Directions for this task: Start at the line in the entries below that contains "Umělá inteligence pro vzdělávání (53, 256)", stop at the line that contains "Corps du livre (257, 2087)", and output exactly the lines in that span, both ends included.

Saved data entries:
--- START ---

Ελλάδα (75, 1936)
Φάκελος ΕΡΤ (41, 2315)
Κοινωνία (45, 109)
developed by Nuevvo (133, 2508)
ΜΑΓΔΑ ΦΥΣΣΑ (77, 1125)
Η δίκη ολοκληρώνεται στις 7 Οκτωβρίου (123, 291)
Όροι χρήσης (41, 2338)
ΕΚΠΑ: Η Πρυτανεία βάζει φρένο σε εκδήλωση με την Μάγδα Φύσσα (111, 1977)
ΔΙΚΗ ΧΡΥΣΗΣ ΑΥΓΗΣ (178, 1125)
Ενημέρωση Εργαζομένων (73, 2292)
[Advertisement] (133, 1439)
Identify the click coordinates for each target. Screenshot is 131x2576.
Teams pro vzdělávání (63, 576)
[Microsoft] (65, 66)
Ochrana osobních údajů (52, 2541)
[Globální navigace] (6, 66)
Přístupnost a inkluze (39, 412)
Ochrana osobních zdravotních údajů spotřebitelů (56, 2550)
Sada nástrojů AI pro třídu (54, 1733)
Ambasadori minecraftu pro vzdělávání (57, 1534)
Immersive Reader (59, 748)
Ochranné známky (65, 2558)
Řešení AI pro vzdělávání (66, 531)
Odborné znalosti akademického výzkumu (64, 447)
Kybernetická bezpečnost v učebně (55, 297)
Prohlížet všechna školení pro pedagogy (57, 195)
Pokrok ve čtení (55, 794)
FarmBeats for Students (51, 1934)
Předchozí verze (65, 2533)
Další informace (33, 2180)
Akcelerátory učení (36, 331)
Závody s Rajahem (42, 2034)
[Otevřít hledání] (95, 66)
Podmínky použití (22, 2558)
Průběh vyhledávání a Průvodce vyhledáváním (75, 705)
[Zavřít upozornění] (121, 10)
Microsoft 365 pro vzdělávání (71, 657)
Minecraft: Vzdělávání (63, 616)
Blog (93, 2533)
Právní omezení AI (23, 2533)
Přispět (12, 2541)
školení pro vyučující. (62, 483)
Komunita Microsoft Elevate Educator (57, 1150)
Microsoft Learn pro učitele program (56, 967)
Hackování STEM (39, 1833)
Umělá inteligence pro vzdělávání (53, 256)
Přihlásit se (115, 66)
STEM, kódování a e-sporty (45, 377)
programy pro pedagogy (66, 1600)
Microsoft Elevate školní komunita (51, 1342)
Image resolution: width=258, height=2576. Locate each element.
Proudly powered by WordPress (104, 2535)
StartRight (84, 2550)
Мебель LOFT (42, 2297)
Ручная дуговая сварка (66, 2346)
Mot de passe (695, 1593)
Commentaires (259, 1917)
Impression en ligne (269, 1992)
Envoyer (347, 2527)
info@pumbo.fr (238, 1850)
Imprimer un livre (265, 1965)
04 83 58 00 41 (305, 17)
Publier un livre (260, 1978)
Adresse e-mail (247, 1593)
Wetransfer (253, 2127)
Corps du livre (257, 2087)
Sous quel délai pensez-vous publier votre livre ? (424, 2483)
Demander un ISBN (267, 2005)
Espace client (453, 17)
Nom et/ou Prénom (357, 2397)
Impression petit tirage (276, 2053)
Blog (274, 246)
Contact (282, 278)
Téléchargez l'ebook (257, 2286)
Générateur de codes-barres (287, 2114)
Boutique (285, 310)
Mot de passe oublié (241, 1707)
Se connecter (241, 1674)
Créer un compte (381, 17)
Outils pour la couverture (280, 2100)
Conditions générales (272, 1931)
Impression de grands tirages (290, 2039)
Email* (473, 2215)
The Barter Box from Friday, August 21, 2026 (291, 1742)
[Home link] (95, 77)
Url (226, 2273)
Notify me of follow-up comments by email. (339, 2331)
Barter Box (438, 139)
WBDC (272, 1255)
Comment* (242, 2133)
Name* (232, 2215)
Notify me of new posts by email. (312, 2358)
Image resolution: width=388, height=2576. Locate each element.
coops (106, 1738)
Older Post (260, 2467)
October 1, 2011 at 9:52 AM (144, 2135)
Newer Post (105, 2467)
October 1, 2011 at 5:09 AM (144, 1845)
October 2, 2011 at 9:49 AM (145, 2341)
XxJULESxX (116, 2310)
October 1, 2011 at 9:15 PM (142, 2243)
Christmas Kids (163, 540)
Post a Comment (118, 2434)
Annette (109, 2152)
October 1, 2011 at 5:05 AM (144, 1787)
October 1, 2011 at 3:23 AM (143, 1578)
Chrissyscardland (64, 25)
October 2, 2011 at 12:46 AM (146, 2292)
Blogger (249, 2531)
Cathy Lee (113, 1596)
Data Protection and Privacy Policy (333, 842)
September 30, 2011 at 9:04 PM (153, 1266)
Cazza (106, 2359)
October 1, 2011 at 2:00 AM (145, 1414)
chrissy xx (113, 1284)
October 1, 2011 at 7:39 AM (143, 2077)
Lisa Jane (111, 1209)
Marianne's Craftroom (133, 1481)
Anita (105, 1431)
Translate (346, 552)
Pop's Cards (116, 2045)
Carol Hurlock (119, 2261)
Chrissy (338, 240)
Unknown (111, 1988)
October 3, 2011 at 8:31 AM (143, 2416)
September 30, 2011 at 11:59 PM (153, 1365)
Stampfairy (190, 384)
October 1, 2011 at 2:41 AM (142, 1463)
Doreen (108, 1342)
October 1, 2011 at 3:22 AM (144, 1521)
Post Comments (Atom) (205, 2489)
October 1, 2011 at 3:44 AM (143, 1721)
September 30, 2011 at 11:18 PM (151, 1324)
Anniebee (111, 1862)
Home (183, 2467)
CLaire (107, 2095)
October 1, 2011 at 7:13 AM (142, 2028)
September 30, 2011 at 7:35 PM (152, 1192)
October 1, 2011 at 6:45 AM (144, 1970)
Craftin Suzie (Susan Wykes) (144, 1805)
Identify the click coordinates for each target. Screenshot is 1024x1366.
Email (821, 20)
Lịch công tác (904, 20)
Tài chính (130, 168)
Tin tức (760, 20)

--- END ---

Written answer:
Umělá inteligence pro vzdělávání (53, 256)
Přihlásit se (115, 66)
STEM, kódování a e-sporty (45, 377)
programy pro pedagogy (66, 1600)
Microsoft Elevate školní komunita (51, 1342)
Image resolution: width=258, height=2576. Locate each element.
Proudly powered by WordPress (104, 2535)
StartRight (84, 2550)
Мебель LOFT (42, 2297)
Ручная дуговая сварка (66, 2346)
Mot de passe (695, 1593)
Commentaires (259, 1917)
Impression en ligne (269, 1992)
Envoyer (347, 2527)
info@pumbo.fr (238, 1850)
Imprimer un livre (265, 1965)
04 83 58 00 41 (305, 17)
Publier un livre (260, 1978)
Adresse e-mail (247, 1593)
Wetransfer (253, 2127)
Corps du livre (257, 2087)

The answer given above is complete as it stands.